The Fort Smith National Cemetery in Sebastian County,
Arkansas played an important role in the western expansion of the United
States. By the early 1800s, white settlers were moving into the land acquired
in the Louisiana Purchase of 1805. As the settlers moved onto land inhabited by
the Indians, tensions naturally began to rise. The U.S. Army began building
military posts to protect the settlers. Fort Smith was the first and most
western of these forts. As a wild and lawless town grew around the fort, it
became the last “civilized” place for outlaws, bandits, and renegades to
acquire supplies before entering Indian Territory.
In 1823, out of the 200 troops stationed there, 51 died and
the first official cemetery was created and dedicated on the site just outside
the stockade where there had already been 3 burials. In 1824, Fort Gibson was
constructed and Fort Smith was closed. Between 1824 and 1838, when the army
returned to re-open Fort Smith, a number of men, most of whom died due to the
lawlessness of the town, were haphazardly buried there. The army rehabilitated
the cemetery and began overseeing internments.
When the Civil War began, Confederate forces took over the
fort. When the Union forces recaptured it in late 1863, over 475 Rebel
soldiers, most of them men who had fallen in battle, had been buried in the
expanded cemetery.
The war ended in 1865 and by 1867, the bodies of so many fallen Confederate soldiers had been removed from hasty graves dug on battlefields
and reburied in the Fort Smith cemetery that it was increased in size to over
5 acres. It was officially made a National Cemetery in late 1867 and was placed
on the National Register of Historic Places in 1999.
Over the years, the cemetery has been expanded to cover over
33 acres and include almost 14,000 burials. Probably the most famous person
buried here is Isaac Parker, the “Hanging Judge.” During his 21 years in Fort
Smith, he sentenced 160 men and women to die with a noose around their necks.
79 of those 160 actually met their fate on the gallows.
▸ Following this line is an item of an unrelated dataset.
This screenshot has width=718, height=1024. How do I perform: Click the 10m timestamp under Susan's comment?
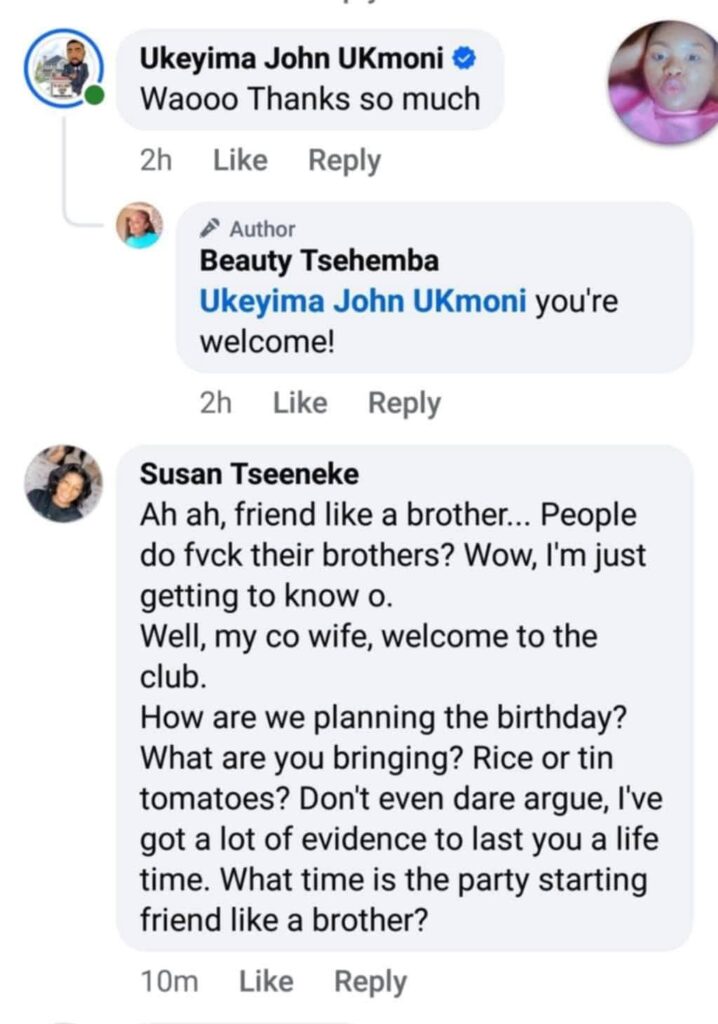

During the 1860s, as the bodies of more and more soldiers
who had suffered horrible deaths during battles were being dug up from their
resting places and reburied in the cemetery, stories began circulating of
strange sounds emanating from the graveyard at night; cries of anguish,
sometimes a painful scream, and a persistent rumor of hearing what sounded like
a young man crying out for his momma. Sometimes strange, bobbing lights would
appear, float around the headstones and then vanish. Soldiers who were assigned
night duty of standing guard at the cemetery’s gate refused to do it alone and
would not enter the grounds.
By the early 1900s, it seems things in the cemetery began
to settle down. Although still spooky after dark, stories of the unexplained
sounds and lights virtually ceased. In the late 1990s however, for some
unknown reason, it seems the forever occupants of the Fort Smith cemetery
became uneasy. Once again, strange lights began to be seen floating around in
the dark. Cemetery caretakers began reporting tools left amongst the graves
overnight would be moved when they reported back to work the next morning.
Sometimes the tools would simply be moved from one side of a grave marker to
the other side of the same marker and other times a rake or shovel would be
moved several graves away from where it had been left.
In 1998, on a cold December night, one of the groundskeepers
had been performing maintenance work around Isaac Parker’s grave. He had left a
spade and clippers next to the grave when he had been called away to help on
another task. It was dark when he returned alone to retrieve his tools and put
them away in a shed. After gathering up the tools, he turned away heading
toward the shed when he heard something behind him. Thinking it was just a leaf
being blown along the grass, he didn’t think anything of it. A few steps later
though, he realized the noise had not gone away; in fact, it seemed now like it
was the footsteps of someone following him. He pulled a flashlight from his
tool belt and turned it on as he quickly turned around. Illuminated by the
flashlight stood an old man with white hair and a white beard, wearing an
old-fashioned black suit. The man was just standing there looking at him. The
groundskeeper asked him what he wanted and the man began moving his lips as if
he was talking, but there was no sound. It was then the groundskeeper realized that in the beam of his flashlight, he
could see right through the man to the headstones directly behind him! Dropping
the flashlight and the tools he had retrieved, the groundskeeper ran directly
to his car without looking back and sped home.
Having worked and been in the Fort Smith Museum and having
seen the pictures of Isaac Parker numerous times, the groundskeeper had no
doubt the eerie apparition had been the Hanging Judge himself. The story goes
that when the groundskeeper came in the next day, his salt-and-pepper-colored
hair had turned completely white. He told his supervisor of his encounter and
then, with trembling hands, gave him his letter of resignation and walked out.